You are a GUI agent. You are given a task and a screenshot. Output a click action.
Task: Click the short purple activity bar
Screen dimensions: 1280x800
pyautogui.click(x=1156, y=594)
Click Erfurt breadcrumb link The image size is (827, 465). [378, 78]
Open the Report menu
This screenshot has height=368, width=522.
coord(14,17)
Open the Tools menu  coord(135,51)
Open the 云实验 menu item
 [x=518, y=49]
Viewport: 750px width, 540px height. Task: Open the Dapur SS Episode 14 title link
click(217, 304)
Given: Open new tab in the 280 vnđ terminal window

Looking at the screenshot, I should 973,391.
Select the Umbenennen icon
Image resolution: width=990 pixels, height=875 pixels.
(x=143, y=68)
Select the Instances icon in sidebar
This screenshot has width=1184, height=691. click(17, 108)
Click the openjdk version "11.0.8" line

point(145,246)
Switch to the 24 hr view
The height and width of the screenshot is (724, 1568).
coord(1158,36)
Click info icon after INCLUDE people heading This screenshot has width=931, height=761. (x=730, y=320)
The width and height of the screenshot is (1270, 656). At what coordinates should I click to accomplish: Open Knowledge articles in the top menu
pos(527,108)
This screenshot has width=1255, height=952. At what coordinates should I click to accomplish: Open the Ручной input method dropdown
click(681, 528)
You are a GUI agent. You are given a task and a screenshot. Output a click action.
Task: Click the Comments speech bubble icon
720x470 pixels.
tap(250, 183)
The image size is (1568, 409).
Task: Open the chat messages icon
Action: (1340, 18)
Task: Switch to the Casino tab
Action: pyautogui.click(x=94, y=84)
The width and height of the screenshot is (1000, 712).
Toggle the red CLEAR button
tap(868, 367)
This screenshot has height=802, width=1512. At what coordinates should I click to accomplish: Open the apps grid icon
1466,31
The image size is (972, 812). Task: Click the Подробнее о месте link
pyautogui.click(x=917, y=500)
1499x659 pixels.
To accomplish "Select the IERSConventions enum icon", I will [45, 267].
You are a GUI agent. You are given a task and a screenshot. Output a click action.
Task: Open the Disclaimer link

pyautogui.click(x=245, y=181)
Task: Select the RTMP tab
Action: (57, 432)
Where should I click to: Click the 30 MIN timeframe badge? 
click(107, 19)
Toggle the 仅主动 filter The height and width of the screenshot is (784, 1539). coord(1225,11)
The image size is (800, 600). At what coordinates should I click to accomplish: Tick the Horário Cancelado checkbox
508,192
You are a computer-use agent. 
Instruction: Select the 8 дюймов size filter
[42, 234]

> [AIM OF THE EXERCISE]:
Produce a verbatim transcription of the entries above.

> [ANSWER]:
You are a GUI agent. You are given a task and a screenshot. Output a click action.
Task: Click the short purple activity bar
Screen dimensions: 1280x800
pyautogui.click(x=1156, y=594)
Click Erfurt breadcrumb link The image size is (827, 465). [378, 78]
Open the Report menu
This screenshot has height=368, width=522.
coord(14,17)
Open the Tools menu  coord(135,51)
Open the 云实验 menu item
 [x=518, y=49]
Viewport: 750px width, 540px height. Task: Open the Dapur SS Episode 14 title link
click(217, 304)
Given: Open new tab in the 280 vnđ terminal window

Looking at the screenshot, I should 973,391.
Select the Umbenennen icon
Image resolution: width=990 pixels, height=875 pixels.
(x=143, y=68)
Select the Instances icon in sidebar
This screenshot has width=1184, height=691. click(17, 108)
Click the openjdk version "11.0.8" line

point(145,246)
Switch to the 24 hr view
The height and width of the screenshot is (724, 1568).
coord(1158,36)
Click info icon after INCLUDE people heading This screenshot has width=931, height=761. (x=730, y=320)
The width and height of the screenshot is (1270, 656). At what coordinates should I click to accomplish: Open Knowledge articles in the top menu
pos(527,108)
This screenshot has width=1255, height=952. At what coordinates should I click to accomplish: Open the Ручной input method dropdown
click(681, 528)
You are a GUI agent. You are given a task and a screenshot. Output a click action.
Task: Click the Comments speech bubble icon
720x470 pixels.
tap(250, 183)
The image size is (1568, 409).
Task: Open the chat messages icon
Action: (1340, 18)
Task: Switch to the Casino tab
Action: pyautogui.click(x=94, y=84)
The width and height of the screenshot is (1000, 712).
Toggle the red CLEAR button
tap(868, 367)
This screenshot has height=802, width=1512. At what coordinates should I click to accomplish: Open the apps grid icon
1466,31
The image size is (972, 812). Task: Click the Подробнее о месте link
pyautogui.click(x=917, y=500)
1499x659 pixels.
To accomplish "Select the IERSConventions enum icon", I will [45, 267].
You are a GUI agent. You are given a task and a screenshot. Output a click action.
Task: Open the Disclaimer link

pyautogui.click(x=245, y=181)
Task: Select the RTMP tab
Action: (57, 432)
Where should I click to: Click the 30 MIN timeframe badge? 
click(107, 19)
Toggle the 仅主动 filter The height and width of the screenshot is (784, 1539). coord(1225,11)
The image size is (800, 600). At what coordinates should I click to accomplish: Tick the Horário Cancelado checkbox
508,192
You are a computer-use agent. 
Instruction: Select the 8 дюймов size filter
[42, 234]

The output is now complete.